Set up the double integral over $R$ with appropriate bounds.
Evaluate the integral (switching to polar coordinates if $R$ is circular often simplifies things).

Example: Find the surface area of $z = x^2 + y^2$ over the disk $x^2 + y^2 \leq 1$ .

$f_x = 2x$ , $f_y = 2y$
Integrand: $\sqrt{1 + 4x^2 + 4y^2}$
Switch to polar: $\sqrt{1 + 4r^2} \cdot r \, dr \, d\theta$ , with $0 \leq r \leq 1$ , $0 \leq \theta \leq 2\pi$
Evaluate: $\int_0^{2\pi}\int_0^1 r\sqrt{1+4r^2}\,dr\,d\theta = 2\pi \cdot \frac{1}{12}\left(5\sqrt{5}-1\right) = \frac{\pi}{6}\left(5\sqrt{5}-1\right)$

The Correction Factor in the Integrand

The factor $\sqrt{1 + f_x^2 + f_y^2}$ is sometimes loosely called a "Jacobian-like" term, but it's more precisely the area magnification factor. It accounts for how much a small flat rectangle $dA$ in the $xy$ -plane gets stretched when you lift it onto the curved surface.

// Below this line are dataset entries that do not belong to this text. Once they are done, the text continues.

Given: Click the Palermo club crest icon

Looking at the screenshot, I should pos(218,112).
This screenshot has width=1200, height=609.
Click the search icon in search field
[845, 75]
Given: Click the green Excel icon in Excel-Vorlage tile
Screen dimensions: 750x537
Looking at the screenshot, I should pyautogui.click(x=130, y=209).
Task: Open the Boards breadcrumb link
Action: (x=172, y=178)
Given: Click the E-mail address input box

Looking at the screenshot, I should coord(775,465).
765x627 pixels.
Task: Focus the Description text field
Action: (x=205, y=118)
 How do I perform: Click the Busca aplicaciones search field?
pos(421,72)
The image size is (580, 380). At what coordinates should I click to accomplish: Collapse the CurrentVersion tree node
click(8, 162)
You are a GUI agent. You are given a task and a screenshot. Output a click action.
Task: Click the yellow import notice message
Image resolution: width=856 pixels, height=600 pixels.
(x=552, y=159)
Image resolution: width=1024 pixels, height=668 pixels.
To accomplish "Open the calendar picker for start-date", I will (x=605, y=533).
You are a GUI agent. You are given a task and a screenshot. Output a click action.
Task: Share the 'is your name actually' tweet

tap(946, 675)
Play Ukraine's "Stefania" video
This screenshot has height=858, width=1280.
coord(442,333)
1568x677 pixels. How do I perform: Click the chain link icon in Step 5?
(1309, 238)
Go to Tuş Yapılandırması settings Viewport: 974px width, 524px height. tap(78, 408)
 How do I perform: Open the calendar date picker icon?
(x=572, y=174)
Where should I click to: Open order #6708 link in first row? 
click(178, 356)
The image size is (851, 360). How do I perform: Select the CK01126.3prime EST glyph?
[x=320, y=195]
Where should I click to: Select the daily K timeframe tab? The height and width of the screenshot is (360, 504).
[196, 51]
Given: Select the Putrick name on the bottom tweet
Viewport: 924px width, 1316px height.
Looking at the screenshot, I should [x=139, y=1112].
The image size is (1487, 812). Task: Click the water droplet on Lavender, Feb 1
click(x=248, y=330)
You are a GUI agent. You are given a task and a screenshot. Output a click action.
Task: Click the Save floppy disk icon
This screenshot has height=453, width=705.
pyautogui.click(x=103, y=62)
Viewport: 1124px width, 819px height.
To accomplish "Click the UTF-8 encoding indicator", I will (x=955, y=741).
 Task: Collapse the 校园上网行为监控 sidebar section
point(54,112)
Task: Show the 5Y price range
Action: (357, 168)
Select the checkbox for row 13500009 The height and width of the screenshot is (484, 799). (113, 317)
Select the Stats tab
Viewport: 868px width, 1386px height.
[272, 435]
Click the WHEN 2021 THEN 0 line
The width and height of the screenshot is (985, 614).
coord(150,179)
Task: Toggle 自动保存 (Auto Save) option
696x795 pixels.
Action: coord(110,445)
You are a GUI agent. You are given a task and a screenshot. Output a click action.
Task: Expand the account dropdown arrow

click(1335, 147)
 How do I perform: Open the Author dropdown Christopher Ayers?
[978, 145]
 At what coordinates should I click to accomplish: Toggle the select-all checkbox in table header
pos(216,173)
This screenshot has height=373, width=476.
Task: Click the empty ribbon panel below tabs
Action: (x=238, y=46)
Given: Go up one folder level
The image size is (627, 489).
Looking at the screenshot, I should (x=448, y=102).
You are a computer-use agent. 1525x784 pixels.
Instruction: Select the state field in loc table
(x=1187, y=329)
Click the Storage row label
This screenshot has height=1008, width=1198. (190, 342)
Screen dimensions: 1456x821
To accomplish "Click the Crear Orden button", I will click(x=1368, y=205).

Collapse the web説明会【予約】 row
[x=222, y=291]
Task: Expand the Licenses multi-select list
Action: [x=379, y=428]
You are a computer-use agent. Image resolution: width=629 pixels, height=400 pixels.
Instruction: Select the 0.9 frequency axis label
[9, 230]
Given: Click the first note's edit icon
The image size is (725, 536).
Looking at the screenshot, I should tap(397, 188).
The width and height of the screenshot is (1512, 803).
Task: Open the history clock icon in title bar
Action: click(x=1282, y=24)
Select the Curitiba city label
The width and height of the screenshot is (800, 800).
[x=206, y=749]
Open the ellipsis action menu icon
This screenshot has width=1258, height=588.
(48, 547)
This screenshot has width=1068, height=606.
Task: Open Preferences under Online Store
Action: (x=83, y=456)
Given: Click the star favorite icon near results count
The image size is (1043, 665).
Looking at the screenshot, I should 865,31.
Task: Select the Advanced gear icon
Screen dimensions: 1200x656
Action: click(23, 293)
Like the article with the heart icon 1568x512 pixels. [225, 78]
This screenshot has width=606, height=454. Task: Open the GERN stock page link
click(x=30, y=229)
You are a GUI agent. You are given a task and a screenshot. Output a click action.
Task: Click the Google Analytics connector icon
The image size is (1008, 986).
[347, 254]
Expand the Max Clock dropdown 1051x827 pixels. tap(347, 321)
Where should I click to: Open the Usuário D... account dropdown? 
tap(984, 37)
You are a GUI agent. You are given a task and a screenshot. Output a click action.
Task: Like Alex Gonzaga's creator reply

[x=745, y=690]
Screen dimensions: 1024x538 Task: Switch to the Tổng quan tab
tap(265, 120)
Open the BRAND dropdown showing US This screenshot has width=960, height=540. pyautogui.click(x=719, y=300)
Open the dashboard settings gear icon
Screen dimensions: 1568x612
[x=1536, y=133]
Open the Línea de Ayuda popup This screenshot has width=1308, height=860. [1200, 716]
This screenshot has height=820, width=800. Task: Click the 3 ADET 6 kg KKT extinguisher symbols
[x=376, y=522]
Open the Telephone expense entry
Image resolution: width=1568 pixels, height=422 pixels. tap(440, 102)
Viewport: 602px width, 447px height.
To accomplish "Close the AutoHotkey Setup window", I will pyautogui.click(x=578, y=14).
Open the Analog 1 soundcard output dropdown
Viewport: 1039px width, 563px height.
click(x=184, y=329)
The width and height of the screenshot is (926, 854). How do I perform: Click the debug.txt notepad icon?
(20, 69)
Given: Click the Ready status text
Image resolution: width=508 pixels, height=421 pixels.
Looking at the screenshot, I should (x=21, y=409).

It measures the ratio of actual surface area to projected area in the $xy$ -plane at each point.
Where the surface is nearly horizontal, this factor is close to 1. Where the surface is steep, it's much larger.
Without this factor, you'd just be computing the area of $R$ itself, ignoring the curvature entirely.

This is analogous to the arc length factor $\sqrt{1 + (f')^2}$ from single-variable calculus. The surface area formula is its natural two-dimensional generalization.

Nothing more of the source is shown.